For example, I custom-designed a wheelchair-accessible vanity, linen closet and wardrobe closet, each with senior-friendly features for ease of use with daily activities. The shower is also designed for wheelchair-accessibility, safety and ease of use with features that support independent or assisted showering, should a caregiver or wheelchair be needed in the future. Additional sources of light needed were calculated and precisely located throughout the bathroom to help Melba with her vision.
I meticulously weigh the impact and outcome of every decision in the planning, construction and design process. Because I understand how important it is.
Creating A Bright Future with Options
Melba is poised to live independently, better and longer following her wise decision to have her master bath professionally designed and remodeled for Aging in Place, beautifully. It will serve her well by significantly reducing the risk of harm or death in the most dangerous room of the house. It will make her daily activities easier, accommodate her needs as they change over time, and make in-home caregiving easier, if ever needed.
Melba now has options and better control as to where she will live in the future. If she needs to use a wheelchair, she has the option to continue living in her home. She also has the option to move to assisted living on her terms if, and when she chooses.

----------------------------------------

__Actions to take__:
**1.** Write out the bathroom remodel passage starting with "For example, I" and going on through "important it is.".
**2.** Continue the bathroom remodel passage from the point where it stops.
The listing is separate material and has no connection to the bathroom remodel passage.

__Data__:
----------------------------------------

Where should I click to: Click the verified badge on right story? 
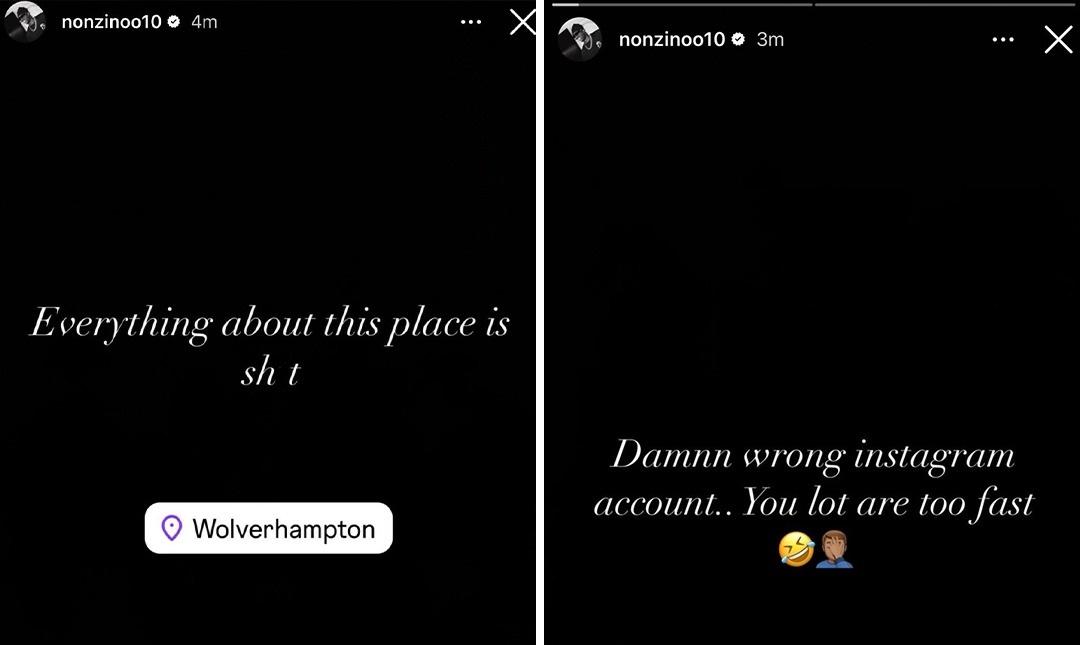(738, 39)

----------------------------------------

__Expected results__:
**1.**
For example, I custom-designed a wheelchair-accessible vanity, linen closet and wardrobe closet, each with senior-friendly features for ease of use with daily activities. The shower is also designed for wheelchair-accessibility, safety and ease of use with features that support independent or assisted showering, should a caregiver or wheelchair be needed in the future. Additional sources of light needed were calculated and precisely located throughout the bathroom to help Melba with her vision.
I meticulously weigh the impact and outcome of every decision in the planning, construction and design process. Because I understand how important it is.

**2.**
Most people either don’t have or don’t realize they could have had those options, until it’s too late. Once the option to live at home is no longer feasible, there is usually an urgent, abrupt move to assisted living or skilled nursing, which can wreak financial and/or emotional havoc on the homeowner and their family, when unplanned.
According to a 2017 Harvard Housing study, 99% of U.S. homes are not ready for aging in place. Contrary to popular belief, simply adding grab bars does not make a home aging in place-ready, as the study points out. It’s remodeling work that needs to be well-designed and executed by a degreed, professional Senior Living or Aging in Place Interior Designer or Architect and a Certified Aging in Place Contractor who is trained in precise building and installation of features and products for ADA-code compliance, before there’s an immediate need or crisis. Having no plan is planning to fail.
“As a physician, I’m probably more keyed into abruptness seeing episodes occur every day with patients and life can change in a moment,” says William J. Strohman, M.D. of Lifescape in Scottsdale, Arizona.
Hospital discharge planners frequently need to release patients to rehab, assisted living or skilled nursing because their home environment is not safe for them. Otherwise, home care service or a care manager must be hired to help prevent falls and accidents.
Return on Investment for Aging in Place Remodel
Because Melba’s Aging in Place bathroom design and remodel is aesthetically pleasing rather than sporting the typical ugly, institutional-look, it has increased the home’s market value. That will equate to more money to pay for assisted living if Melba decides to move, or more money for her estate if she lives out her life there. Not to mention increased marketability as there aren’t many single-level properties with beautiful Aging in Place-ready master bathrooms, during a period when more Boomers are aging, and the need is increasing.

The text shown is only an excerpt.